> **MATERIAL SUPPLIED**
※ ※ ※
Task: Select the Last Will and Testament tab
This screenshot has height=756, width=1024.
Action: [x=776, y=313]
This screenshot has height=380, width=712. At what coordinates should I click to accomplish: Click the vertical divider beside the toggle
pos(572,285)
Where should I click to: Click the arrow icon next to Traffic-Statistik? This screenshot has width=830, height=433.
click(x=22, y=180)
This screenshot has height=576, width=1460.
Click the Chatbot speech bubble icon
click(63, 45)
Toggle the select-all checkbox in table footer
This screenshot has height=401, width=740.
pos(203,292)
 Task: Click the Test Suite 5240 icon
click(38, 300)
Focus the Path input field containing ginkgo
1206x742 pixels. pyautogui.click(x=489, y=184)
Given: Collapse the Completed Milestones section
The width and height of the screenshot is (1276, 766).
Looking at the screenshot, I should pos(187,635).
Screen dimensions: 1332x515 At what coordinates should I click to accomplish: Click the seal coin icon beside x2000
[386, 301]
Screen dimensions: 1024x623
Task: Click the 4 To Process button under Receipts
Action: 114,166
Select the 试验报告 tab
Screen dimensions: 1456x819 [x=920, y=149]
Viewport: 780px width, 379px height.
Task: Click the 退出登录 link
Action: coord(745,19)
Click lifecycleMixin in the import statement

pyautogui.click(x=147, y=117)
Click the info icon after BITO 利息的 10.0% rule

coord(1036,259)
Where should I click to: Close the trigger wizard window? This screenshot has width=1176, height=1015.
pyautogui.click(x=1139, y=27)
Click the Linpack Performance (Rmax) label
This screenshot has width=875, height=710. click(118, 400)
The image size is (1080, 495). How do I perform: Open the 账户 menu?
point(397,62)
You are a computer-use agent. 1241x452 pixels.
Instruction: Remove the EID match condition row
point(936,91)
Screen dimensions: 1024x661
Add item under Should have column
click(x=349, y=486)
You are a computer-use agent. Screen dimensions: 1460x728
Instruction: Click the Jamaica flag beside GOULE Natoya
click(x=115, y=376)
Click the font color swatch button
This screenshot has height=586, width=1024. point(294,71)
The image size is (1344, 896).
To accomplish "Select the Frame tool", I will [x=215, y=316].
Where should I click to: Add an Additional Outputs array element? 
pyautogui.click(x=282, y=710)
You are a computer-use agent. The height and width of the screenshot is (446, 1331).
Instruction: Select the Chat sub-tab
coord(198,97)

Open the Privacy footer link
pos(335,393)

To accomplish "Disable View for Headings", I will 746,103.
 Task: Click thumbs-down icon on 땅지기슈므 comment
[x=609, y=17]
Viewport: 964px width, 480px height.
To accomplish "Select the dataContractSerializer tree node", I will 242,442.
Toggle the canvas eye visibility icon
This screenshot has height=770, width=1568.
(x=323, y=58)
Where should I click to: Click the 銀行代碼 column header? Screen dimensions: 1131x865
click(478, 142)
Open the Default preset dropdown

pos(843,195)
※ ※ ※
For the lines above, output exactly those from the line containing "Click the Chatbot speech bubble icon" through the line containing "Given: Collapse the", and skip the others.

Click the Chatbot speech bubble icon
click(63, 45)
Toggle the select-all checkbox in table footer
This screenshot has height=401, width=740.
pos(203,292)
 Task: Click the Test Suite 5240 icon
click(38, 300)
Focus the Path input field containing ginkgo
1206x742 pixels. pyautogui.click(x=489, y=184)
Given: Collapse the Completed Milestones section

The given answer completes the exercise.